Mr. Burton refers to 300 scientists who have signed on to a statement questioning only one aspect of evolutionary theory. This statement was circulated by the Discovery Institute, from whom Mr. Burton also borrows one entire paragraph of his column. What is the Discovery Institute? It is a think tank based in Seattle that according to the Washington Post spends over $1 million a year for research, polls and media pieces supporting “intelligent design”, the latest name for creationism. It is a political organization, not a scientific one.
I would offer this response by the National Academy of Sciences (NAS is a private, non-profit, self-perpetuating society of distinguished scholars mandated by Congress to advise the federal government on scientific and technical matters) to the question, “Don’t many famous scientists reject evolution? No. The scientific consensus around evolution is overwhelming.”

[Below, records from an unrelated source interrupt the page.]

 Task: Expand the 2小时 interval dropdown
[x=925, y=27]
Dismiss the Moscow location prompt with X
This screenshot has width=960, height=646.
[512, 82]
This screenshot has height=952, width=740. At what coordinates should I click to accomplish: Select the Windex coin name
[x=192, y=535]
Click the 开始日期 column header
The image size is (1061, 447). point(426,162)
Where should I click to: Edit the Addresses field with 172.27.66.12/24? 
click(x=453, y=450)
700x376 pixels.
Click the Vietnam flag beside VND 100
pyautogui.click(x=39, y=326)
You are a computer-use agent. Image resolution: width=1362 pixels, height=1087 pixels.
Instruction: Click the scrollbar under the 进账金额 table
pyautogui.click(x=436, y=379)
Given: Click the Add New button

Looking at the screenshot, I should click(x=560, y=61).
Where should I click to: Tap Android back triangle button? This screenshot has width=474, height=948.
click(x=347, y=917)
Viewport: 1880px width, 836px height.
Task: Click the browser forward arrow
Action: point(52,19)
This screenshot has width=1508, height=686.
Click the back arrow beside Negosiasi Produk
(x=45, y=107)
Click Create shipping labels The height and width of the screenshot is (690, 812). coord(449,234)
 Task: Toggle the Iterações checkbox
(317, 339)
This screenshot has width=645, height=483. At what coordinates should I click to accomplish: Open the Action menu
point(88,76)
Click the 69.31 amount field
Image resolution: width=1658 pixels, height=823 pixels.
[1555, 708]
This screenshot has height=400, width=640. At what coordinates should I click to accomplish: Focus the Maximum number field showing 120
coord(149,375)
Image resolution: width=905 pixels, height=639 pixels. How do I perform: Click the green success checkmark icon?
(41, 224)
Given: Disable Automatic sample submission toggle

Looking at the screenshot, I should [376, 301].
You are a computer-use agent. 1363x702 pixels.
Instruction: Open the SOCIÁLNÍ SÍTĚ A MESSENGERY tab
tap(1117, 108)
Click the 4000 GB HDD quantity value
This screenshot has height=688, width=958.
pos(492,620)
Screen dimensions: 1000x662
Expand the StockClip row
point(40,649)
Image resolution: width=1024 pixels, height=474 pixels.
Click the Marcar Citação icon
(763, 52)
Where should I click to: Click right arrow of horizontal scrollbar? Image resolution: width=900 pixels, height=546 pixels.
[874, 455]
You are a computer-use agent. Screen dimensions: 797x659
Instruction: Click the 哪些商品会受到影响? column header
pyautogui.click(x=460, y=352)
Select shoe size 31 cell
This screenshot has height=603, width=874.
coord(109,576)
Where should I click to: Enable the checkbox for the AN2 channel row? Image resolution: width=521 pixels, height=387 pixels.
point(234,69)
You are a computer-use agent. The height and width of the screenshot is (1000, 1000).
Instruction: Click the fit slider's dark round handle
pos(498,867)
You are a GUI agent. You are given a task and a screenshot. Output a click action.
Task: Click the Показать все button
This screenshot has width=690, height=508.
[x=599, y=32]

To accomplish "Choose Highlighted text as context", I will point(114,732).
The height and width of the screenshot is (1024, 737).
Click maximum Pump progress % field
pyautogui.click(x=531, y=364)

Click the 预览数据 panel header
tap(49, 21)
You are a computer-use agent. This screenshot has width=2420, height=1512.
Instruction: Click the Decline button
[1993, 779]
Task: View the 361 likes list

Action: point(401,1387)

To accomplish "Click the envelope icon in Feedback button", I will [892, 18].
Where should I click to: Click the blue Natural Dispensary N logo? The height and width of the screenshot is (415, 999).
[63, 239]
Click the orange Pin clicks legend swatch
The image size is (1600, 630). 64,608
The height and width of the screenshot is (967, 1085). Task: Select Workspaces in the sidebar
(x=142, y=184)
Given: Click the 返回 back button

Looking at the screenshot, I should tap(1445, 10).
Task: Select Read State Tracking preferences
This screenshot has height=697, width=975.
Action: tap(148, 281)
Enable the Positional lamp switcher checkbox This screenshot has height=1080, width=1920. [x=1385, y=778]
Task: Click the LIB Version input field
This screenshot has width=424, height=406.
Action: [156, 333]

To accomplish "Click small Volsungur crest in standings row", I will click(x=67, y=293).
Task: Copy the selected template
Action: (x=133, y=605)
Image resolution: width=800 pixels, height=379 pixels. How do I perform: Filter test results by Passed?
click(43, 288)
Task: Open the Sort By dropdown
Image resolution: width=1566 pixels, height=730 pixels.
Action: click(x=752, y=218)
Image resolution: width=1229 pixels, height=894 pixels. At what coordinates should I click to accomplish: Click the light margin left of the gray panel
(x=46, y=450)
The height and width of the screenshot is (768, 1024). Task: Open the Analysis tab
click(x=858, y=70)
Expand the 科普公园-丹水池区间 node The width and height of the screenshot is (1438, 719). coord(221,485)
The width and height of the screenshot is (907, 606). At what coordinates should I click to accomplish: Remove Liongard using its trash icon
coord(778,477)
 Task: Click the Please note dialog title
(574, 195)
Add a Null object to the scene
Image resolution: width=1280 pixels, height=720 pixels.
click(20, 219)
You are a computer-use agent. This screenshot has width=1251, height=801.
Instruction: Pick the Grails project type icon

Mr. Burton cites polling data that Americans believe in creationism. I never said they didn’t, and I certainly don’t challenge that belief. What I challenge is the statement that the process of evolution has not been documented. Mr. Burton claims I was wrong when I stated evolution happens, but then goes on in a parenthetical to contradict that very point, admitting that evolution can occur within a species. So, I feel no need to respond further to that point.
Finally, my biggest concern with Mr. Burton’s argument is his thought that somehow “historical science” is less valid than “process science”. There are whole fields of science that are based almost exclusively on “historical science”. Astronomy, geology, and archaeology are all fields that theorize about events that have taken place in the past. Mr. Burton says that if you are not dealing in process science then, “No tests can be performed, much less repeated, to ever prove a particular view on origins because no human being was there when the universe was formed.” He is both right and wrong.
We will never know definitively how everything began because none of us were there. In fact, I said this at the end of my original piece. So, we are in complete agreement. However, it is false to say that you can perform no tests to support evolution. I return to the NAS, “Hypotheses can be made about such phenomena, and these hypotheses can be tested and can lead to solid conclusions. Furthermore, many key mechanisms of evolution occur over relatively short periods and can be observed directly–such as the evolution of bacteria resistant to antibiotics.”
I didn’t start a debate on origins. My original point is still salient, the bill that Senator Mitchell put forward and Mr. Burton urges you to support does not specifically discuss the teaching of creationism for a very good reason. Because that would violate established federal law. The bill is much broader and would allow any teacher or student to replace what science tells us with whatever their own beliefs are in any area, not simply in this ongoing debate. The “full discussions” that Mr. Burton indicates he desires are already allowed, within the bounds of established law, the bill as proposed is unnecessary and dangerous.